▶ **STATED GOAL**:
Show every line of the listing below that contains the word "value".

▶ **DATA ENTRIES**:
════════

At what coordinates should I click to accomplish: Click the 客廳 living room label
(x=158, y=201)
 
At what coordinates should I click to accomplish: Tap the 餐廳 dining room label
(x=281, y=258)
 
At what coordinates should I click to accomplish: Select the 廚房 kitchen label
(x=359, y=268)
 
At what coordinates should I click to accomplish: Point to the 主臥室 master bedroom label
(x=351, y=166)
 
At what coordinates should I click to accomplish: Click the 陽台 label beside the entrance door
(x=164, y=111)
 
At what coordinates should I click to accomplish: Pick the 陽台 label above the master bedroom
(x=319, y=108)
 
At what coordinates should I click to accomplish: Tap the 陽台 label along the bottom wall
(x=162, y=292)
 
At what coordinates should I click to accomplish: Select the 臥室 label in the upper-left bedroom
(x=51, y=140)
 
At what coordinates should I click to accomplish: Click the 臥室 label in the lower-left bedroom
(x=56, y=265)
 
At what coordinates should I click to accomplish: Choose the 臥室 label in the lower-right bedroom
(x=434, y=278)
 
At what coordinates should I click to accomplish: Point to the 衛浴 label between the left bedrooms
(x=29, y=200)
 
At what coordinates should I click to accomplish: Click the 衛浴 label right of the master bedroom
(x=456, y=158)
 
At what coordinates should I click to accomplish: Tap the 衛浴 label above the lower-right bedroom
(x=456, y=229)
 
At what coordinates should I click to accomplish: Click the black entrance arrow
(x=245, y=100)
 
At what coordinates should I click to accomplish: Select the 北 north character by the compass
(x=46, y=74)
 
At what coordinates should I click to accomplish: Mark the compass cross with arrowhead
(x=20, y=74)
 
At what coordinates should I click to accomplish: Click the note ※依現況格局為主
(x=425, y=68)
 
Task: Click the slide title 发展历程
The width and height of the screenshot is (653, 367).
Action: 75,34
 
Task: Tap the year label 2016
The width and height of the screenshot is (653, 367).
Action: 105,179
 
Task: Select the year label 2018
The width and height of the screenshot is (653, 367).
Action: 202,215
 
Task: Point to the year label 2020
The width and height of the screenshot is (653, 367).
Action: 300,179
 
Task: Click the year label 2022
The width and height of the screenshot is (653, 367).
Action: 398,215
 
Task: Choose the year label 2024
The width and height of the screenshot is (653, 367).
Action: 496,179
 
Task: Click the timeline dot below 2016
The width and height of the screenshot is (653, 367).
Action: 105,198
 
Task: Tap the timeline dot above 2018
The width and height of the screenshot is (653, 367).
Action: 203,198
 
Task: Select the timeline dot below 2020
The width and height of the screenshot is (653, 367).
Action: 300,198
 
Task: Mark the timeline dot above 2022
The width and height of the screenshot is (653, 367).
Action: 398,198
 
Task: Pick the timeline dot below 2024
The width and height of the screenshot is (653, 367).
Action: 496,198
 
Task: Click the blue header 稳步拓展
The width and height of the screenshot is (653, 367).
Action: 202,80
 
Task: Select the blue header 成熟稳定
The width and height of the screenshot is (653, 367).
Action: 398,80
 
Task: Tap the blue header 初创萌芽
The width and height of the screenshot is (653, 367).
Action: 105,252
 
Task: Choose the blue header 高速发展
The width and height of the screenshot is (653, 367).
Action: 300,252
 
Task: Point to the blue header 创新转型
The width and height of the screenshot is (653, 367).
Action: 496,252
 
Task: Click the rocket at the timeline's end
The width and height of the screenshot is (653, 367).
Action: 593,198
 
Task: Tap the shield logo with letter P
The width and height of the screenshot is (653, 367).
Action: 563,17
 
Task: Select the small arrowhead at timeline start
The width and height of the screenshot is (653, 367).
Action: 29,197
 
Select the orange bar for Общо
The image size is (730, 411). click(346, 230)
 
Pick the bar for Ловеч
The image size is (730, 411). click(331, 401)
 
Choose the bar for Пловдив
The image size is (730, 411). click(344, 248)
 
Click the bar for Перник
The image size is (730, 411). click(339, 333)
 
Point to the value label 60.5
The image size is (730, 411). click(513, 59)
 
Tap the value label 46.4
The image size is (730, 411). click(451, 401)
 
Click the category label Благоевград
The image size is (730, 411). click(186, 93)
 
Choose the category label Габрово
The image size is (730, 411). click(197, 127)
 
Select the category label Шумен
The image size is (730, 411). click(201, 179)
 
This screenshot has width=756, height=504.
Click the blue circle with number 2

════════

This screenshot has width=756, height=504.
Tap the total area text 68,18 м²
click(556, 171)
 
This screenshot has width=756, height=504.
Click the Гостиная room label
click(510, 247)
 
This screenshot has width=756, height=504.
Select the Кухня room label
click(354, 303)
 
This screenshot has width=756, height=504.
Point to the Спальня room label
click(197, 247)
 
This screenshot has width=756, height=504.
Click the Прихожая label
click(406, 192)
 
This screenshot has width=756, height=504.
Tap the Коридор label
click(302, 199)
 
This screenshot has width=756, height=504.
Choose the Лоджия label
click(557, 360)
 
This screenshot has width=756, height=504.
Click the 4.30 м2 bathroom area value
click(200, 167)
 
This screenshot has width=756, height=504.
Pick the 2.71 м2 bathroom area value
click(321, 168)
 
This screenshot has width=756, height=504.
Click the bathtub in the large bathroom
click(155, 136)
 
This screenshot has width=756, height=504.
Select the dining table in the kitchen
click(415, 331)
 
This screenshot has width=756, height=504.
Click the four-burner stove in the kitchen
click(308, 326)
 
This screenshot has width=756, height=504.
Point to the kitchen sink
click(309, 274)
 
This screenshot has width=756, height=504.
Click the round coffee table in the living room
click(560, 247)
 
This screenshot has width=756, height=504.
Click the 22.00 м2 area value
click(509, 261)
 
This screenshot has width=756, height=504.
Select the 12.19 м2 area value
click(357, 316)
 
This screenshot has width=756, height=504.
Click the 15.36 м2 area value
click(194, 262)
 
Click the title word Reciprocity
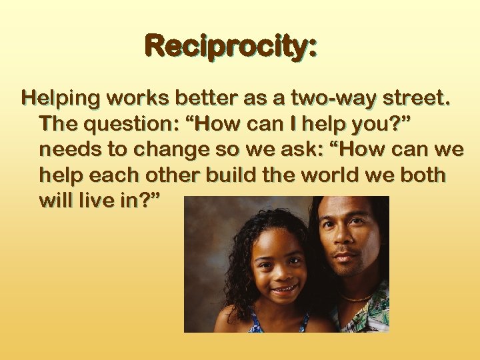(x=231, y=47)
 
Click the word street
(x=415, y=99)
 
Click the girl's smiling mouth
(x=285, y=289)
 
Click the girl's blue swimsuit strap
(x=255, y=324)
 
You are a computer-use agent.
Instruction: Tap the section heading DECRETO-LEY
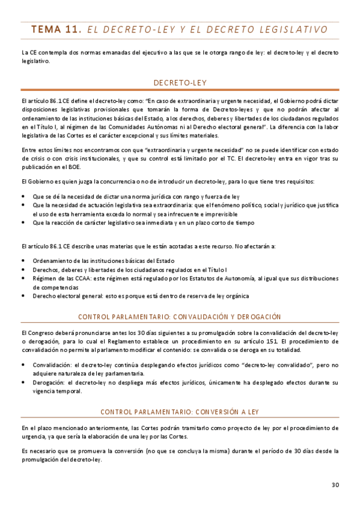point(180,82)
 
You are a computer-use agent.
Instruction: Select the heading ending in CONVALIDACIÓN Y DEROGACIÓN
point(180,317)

════════

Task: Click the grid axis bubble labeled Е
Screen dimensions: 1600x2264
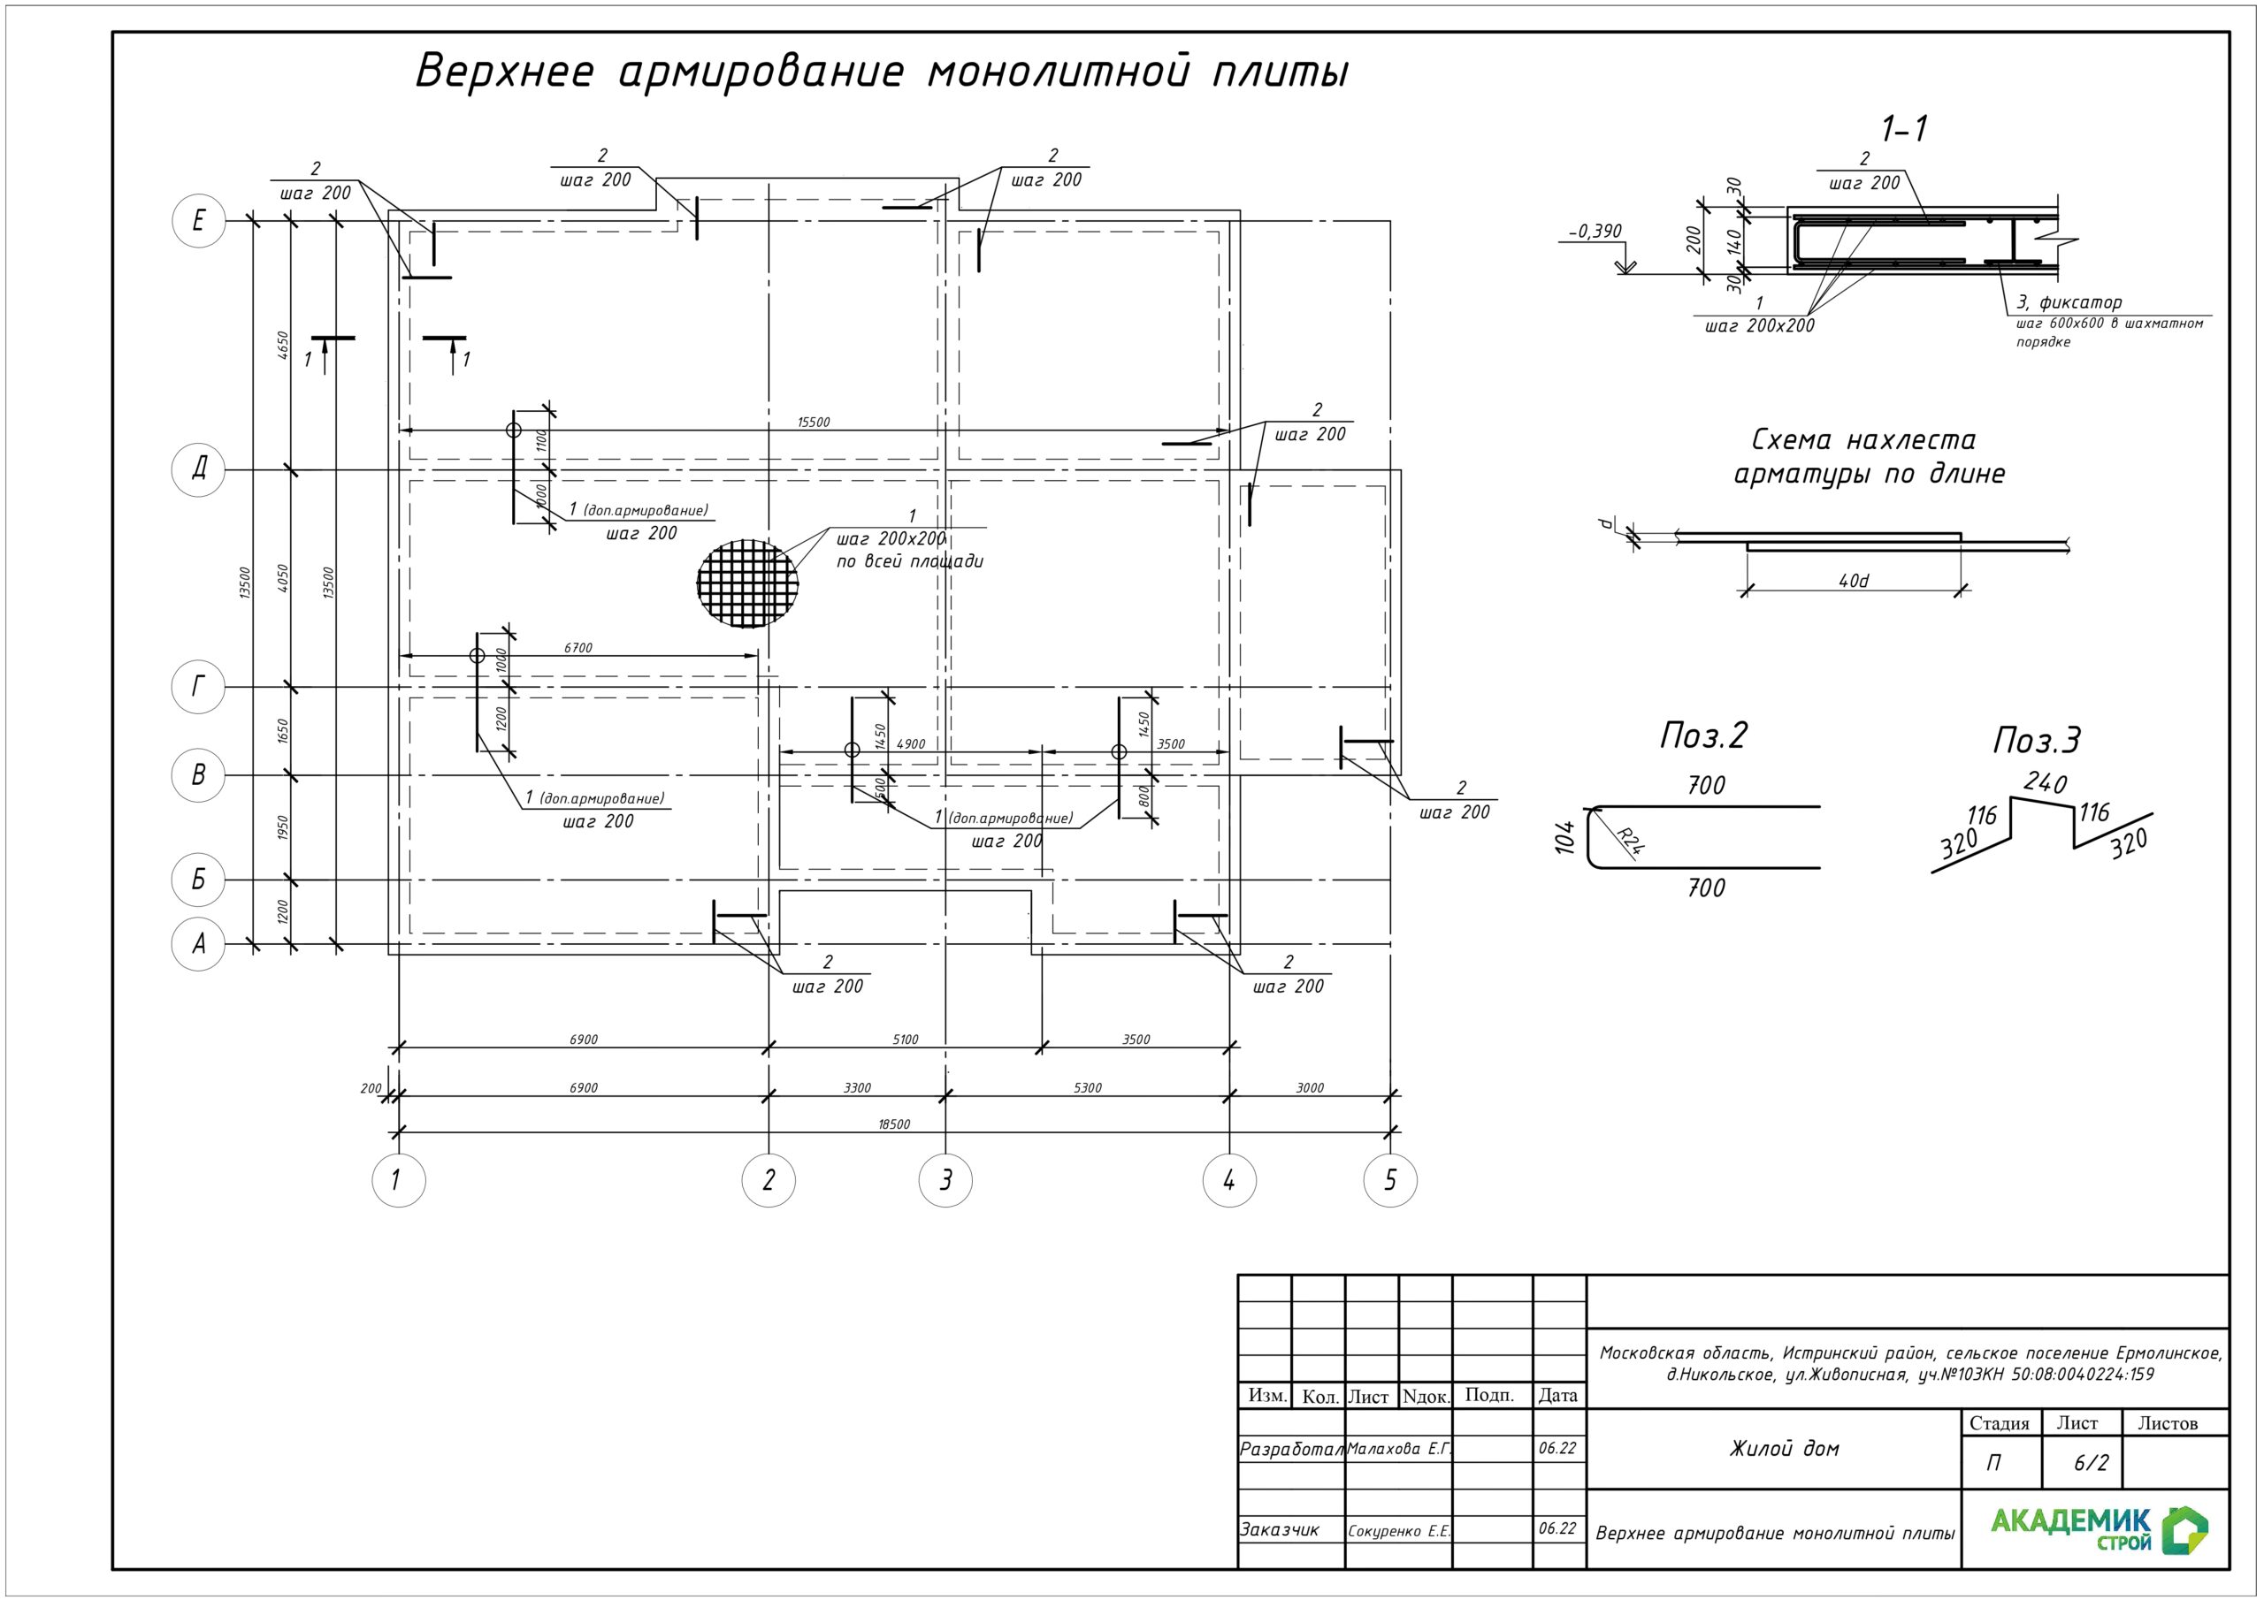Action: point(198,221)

════════

▶ **THE OUTPUT**:
Point to the value label 60.5
Tap the value label 46.4
Click the 4.30 м2 bathroom area value
Pick the 2.71 м2 bathroom area value
Click the 22.00 м2 area value
Select the 12.19 м2 area value
Click the 15.36 м2 area value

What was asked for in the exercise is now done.